Kenya is about to choose new leaders next week and we are a time when a considerable amount of the conversation will be happening on the Internet.

According to the latest statistics from the Communications Authority of Kenya, the country has 40.5 million Internet users which is a huge percentage of the population. People will air out their opinions about the various leaders that have come forward to be chosen and there will be articles and media about them that will be shared on social media sites.

However there is an emerging problem: Social media sites can be used by people to spread false information, which is bad for both the accused and for the electorate on the ground and the Kenyan government is particularly keen on curtailing such practices.

A way of curtailing the spread of false information on the Internet is by shutting it down during the elections.

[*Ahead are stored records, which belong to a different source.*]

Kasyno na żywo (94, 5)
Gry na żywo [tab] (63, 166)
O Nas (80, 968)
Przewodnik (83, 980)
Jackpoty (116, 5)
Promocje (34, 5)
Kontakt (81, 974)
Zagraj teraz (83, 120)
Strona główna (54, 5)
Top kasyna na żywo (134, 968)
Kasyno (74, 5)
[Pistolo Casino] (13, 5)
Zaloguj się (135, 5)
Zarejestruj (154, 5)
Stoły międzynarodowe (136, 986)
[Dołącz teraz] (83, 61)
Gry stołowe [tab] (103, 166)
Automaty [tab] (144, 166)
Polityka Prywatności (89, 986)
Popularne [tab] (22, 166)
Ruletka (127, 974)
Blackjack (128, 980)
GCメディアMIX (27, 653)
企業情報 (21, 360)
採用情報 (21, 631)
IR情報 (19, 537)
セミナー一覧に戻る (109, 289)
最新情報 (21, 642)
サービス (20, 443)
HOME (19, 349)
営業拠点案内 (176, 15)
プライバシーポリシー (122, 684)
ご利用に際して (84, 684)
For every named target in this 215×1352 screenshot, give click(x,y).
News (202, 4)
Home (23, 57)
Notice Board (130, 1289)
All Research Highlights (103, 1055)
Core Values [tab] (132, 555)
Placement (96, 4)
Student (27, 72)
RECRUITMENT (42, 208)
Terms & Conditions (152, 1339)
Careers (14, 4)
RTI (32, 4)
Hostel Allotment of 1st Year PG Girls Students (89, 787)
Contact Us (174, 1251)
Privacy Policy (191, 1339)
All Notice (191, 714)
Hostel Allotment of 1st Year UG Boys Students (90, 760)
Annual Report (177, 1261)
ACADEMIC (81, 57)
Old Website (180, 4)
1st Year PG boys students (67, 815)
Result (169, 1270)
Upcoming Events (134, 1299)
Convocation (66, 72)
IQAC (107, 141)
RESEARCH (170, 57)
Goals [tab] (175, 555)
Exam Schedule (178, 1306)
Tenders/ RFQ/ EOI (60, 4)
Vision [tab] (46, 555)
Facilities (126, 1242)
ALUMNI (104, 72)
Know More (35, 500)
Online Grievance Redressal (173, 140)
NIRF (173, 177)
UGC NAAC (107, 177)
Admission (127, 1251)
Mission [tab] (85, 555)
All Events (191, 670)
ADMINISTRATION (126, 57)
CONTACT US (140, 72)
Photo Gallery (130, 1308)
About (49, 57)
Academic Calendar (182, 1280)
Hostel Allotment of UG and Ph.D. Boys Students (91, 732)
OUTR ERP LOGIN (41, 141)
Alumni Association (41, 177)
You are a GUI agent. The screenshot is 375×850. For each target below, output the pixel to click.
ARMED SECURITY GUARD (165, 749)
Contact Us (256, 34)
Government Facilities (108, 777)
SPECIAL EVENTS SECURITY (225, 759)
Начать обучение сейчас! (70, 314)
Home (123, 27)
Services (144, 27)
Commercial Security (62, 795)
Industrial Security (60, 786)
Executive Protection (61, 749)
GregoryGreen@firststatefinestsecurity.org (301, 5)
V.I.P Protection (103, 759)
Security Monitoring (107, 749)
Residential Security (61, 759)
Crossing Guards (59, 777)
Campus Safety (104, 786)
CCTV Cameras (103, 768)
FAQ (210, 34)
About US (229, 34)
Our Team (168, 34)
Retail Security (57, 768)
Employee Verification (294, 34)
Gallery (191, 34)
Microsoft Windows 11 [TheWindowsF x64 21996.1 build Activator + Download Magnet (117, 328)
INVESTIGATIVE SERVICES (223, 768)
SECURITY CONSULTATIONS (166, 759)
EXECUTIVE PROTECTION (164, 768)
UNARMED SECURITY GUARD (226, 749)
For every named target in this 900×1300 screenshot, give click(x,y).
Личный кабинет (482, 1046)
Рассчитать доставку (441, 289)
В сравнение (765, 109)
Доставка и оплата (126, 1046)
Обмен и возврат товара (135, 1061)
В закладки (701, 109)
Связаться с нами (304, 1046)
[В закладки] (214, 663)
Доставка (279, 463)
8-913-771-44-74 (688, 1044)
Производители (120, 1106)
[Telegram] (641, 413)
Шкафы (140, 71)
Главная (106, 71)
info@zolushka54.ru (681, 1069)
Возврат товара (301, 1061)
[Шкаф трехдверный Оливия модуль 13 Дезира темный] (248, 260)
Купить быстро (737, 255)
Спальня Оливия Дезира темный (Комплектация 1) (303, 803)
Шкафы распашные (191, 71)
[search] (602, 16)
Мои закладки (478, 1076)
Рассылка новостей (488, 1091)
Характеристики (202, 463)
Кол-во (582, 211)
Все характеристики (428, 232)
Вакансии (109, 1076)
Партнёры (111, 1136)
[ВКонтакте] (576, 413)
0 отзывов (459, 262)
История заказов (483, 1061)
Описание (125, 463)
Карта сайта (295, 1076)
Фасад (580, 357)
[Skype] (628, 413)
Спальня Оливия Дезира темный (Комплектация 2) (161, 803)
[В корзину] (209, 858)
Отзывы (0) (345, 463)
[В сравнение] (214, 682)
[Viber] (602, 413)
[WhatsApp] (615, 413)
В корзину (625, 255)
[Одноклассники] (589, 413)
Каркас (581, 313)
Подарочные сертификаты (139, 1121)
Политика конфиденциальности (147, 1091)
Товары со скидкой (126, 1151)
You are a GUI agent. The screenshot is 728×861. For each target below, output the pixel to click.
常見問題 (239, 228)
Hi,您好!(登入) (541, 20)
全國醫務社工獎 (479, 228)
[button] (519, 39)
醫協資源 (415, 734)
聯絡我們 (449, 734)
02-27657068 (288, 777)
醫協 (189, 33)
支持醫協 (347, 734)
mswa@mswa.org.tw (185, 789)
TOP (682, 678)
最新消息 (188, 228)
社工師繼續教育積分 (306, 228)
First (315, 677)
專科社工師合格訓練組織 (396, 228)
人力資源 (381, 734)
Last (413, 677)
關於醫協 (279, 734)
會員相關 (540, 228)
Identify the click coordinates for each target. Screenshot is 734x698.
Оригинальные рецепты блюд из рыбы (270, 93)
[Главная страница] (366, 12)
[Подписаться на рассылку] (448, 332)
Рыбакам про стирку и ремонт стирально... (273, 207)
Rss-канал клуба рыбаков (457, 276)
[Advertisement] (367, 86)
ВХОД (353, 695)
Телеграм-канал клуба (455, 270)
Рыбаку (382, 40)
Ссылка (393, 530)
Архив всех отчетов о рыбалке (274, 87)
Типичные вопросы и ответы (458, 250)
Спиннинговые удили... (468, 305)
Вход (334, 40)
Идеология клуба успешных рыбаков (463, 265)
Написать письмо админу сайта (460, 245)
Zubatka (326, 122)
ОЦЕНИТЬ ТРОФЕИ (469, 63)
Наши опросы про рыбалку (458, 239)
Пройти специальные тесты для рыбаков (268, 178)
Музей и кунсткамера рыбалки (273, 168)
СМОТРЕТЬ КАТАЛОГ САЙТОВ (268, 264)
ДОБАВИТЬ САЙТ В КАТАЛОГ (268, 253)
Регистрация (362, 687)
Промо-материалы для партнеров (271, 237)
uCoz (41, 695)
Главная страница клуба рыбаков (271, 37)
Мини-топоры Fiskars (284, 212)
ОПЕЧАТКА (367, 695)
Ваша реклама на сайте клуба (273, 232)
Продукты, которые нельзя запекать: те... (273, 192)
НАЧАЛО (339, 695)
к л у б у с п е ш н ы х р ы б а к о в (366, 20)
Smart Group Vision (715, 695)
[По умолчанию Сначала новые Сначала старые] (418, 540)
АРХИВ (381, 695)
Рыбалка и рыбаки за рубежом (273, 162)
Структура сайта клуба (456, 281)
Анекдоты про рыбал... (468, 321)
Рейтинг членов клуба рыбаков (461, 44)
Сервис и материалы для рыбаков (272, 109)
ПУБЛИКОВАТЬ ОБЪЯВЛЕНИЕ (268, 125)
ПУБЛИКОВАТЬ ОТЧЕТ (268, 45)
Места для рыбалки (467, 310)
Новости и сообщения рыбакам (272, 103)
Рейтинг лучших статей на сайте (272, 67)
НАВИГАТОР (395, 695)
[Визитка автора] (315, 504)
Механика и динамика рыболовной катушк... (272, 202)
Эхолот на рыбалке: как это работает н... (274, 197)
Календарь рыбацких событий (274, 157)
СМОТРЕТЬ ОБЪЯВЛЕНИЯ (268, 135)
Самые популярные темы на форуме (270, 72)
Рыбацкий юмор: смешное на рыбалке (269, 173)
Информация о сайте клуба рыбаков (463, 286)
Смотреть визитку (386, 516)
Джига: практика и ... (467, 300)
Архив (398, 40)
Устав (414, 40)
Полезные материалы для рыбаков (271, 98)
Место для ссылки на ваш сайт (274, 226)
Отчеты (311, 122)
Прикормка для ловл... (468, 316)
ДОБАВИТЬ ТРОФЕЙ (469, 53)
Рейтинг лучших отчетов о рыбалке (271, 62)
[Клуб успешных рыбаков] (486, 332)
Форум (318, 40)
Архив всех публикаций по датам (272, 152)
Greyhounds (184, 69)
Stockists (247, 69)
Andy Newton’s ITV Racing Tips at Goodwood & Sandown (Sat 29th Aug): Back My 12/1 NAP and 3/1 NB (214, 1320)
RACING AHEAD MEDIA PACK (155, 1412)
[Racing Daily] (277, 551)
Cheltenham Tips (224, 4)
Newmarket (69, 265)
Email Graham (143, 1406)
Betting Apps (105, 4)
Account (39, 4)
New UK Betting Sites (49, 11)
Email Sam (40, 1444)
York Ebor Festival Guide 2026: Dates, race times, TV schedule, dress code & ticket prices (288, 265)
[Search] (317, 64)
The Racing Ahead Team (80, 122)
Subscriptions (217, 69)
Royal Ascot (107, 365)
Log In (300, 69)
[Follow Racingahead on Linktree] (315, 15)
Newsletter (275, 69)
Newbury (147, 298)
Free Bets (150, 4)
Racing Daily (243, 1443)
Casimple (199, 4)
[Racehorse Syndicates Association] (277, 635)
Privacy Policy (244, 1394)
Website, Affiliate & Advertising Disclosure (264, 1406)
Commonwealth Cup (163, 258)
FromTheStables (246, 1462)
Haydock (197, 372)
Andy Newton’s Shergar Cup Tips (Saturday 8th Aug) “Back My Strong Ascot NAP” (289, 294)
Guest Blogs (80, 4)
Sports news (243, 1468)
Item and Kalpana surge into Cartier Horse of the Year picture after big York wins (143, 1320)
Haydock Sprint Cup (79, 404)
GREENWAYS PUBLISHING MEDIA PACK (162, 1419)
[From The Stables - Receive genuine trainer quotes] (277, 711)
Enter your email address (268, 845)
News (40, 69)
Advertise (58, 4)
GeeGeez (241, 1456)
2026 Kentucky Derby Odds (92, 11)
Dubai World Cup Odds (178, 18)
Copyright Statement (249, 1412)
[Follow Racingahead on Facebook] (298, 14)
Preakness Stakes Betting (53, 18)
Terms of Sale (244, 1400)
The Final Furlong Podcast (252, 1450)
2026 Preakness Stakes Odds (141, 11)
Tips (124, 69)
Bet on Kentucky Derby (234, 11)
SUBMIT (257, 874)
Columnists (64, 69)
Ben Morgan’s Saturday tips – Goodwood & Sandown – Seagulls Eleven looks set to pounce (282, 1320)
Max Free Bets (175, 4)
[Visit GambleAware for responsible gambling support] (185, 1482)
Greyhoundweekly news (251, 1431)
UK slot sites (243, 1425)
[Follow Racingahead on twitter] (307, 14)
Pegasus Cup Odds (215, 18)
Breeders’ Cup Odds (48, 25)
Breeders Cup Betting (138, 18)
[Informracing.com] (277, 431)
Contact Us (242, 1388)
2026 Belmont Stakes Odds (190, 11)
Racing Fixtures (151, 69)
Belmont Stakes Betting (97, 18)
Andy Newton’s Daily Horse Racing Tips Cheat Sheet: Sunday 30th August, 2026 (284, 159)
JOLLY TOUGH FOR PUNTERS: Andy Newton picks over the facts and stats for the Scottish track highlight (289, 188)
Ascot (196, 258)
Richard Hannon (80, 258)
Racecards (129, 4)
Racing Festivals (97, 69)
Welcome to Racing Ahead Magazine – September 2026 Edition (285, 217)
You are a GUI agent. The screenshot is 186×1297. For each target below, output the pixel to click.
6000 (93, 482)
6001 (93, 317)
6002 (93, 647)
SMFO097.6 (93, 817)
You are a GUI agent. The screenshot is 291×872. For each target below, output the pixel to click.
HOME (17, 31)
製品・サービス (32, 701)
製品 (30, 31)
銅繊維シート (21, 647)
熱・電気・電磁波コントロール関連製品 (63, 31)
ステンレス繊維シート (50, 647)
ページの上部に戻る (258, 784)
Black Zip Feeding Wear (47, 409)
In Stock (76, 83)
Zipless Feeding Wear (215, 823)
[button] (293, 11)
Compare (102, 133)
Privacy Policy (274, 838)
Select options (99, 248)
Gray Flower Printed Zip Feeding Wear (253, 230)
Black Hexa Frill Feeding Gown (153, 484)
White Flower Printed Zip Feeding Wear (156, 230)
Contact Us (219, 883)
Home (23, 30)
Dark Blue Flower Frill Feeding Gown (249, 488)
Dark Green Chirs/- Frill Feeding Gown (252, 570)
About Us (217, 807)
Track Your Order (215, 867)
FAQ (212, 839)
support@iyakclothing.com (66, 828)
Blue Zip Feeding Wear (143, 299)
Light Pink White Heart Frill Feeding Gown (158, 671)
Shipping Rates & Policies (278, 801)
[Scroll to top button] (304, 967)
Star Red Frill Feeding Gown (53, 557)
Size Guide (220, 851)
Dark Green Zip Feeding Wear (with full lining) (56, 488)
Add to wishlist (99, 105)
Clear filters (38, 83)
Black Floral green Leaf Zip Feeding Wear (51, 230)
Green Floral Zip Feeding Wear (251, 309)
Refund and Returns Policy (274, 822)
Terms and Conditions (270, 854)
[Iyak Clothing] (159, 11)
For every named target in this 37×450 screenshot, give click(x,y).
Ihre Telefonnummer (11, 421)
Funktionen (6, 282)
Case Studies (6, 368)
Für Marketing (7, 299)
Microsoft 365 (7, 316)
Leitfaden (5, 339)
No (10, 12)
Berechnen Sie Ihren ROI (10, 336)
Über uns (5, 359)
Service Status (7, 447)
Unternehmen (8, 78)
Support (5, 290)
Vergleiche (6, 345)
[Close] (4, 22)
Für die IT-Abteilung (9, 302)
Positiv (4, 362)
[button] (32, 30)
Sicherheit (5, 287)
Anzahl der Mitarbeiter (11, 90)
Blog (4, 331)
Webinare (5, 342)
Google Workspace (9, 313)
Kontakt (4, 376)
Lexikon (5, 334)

This could mean we would have to rely on VPNs to connect to the Internet so that we can keep up with what is happening around the country in networks like Twitter which actually gave us our own dedicated hashtags for the elections.

Well, the Communications Authority of Kenya seems to have confirmed that they won’t shut down the Internet via a tweet from their official account.

Although that is good to hear, there is a disclaimer, where the authority stated that those sites that will be spreading hate speech or fake news will be shut down.

The authority has also urged people to use social media “responsibly” in a public notice they shared on their account. “I wish to remind members of the public non the need for responsible use of the social media and to adhere to the guidelines issued by the Authority and the National Cohesion and Integration Commission on the prevention of dissemination of undesirable bulk and premium rate political messages and political media content via electronic networks.”

This comes after a time the Communications Authority was reported to have spent around KES 600 million on a social media monitoring system which was part of their preparation for the events surrounding the election.